When the Trainmen’s Union representatives passed their list of demands to Superintendent Pitcairn in Philadelphia on Friday morning, he handed it to Mr. Cassatt, now in charge. Mr. Cassatt read it — the union mainly wanted the wage cut rescinded and the double-headers cancelled — and handed the list back. “Have no further talk with them,” he instructed Mr. Pitcairn. “They’ve asked for things we can’t grant them at all.” Knowing that Gov. John B. Hartranft, vacationing in Wyoming in a luxurious private car supplied by Mr. Cassatt’s railroad, had called out the National Guard, he felt no need to bargain.

By late afternoon, Gen. Alfred L. Pearson, the commander of the Pittsburgh-based 6th Division of the Pennsylvania National Guard, had mustered only 130 men, a force too small, he told Mr. Cassatt, to disperse the crowd. A cannonade would do it — he had two artillery pieces — but at an unacceptable cost in lives. Mr. Cassatt said he was prepared to pay the price.

Gen. Pearson, a Medal of Honor winner in the Civil War, doubted that his regiment would fire on “their fellow townsmen.” Mr. Cassatt suggested that Gov.

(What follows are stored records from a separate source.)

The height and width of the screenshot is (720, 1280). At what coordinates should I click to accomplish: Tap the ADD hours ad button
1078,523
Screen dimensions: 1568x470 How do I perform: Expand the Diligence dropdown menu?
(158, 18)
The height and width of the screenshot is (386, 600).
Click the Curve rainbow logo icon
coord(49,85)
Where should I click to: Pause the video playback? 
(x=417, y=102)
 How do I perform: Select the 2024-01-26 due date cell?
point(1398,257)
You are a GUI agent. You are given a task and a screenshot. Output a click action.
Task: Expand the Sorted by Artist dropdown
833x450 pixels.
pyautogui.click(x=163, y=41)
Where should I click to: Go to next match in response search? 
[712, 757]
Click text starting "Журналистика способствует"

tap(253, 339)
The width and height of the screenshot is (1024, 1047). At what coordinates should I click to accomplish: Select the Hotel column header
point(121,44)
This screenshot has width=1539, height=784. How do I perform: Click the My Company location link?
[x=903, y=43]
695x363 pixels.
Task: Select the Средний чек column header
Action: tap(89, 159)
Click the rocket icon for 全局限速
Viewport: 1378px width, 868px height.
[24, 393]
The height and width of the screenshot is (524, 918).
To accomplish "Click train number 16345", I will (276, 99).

Hartranft’s Adj. Gen. James W. Latta “had a good regiment under arms” in Philadelphia; a special train could bring them to Pittsburgh overnight. They would shoot, if they had to. Gen. Pearson wired Gen. Latta that “to avert bloodshed, we should have not less than two thousand troops.”

In a decision a Pittsburgh paper branded “insane,” Gen. Latta called out the 1st Division of the Pennsylvania National Guard under Maj. Gen. Robert M. Brinton. Bad blood between Pittsburgh and Philadelphia extended back decades, to the founding of the Pennsylvania Railroad by “Philadelphia capitalists” and their campaign to keep competitors out of Pittsburgh. How Pittsburghers would react to Philadelphia militia marching through their streets to break a broadly supported strike against the hated Pennsylvania Railroad was foreseeable but not foreseen.

That evening the Philadelphia depot thronged with soldiers and their families. Of 1,200 troops in the division, Brinton’s summons had reached a little over 600. In cars bearing the marks of stonings by strikers in Harrisburg, Johnstown and Altoona, the Philadelphia militia pulled past 28th Street in Pittsburgh early Saturday afternoon, their long polished Springfield rifles sticking out the broken windows.

The Philadelphians were “spoiling for a fight,” the Army Times later reported, boasting en route they would “clean up Pittsburgh.” They marched up the tracks toward the 28th Street crossing, two Gatling guns pulled bumpily along behind. From a parallel street “wild and famished looking women” hissed at them. Bobbing along the tops of the cars on the adjacent track, Alexander Cassatt’s tall white hat was visible.

As they gained the crossing, the Philadelphians saw they were marching into a tight spot. A steep hill ran up from the tracks on one side. Four coal cars wedged them in on the other, with “spectators” covering the coal. Spread out on the hill were lawyers and businessmen there out of curiosity, families with small children, trainmen, millmen, miners and the remnants of the Pittsburgh militia.

Ordered to occupy the crossing during the night, by midday some of the Pittsburgh militiamen had melted into the crowd; others stacked their arms and sat on the hill with their friends or families. The crowd blocking the tracks numbered “seven to eight thousand.” The Philadelphians, having split their force to guard facilities closer to the depot, were three hundred.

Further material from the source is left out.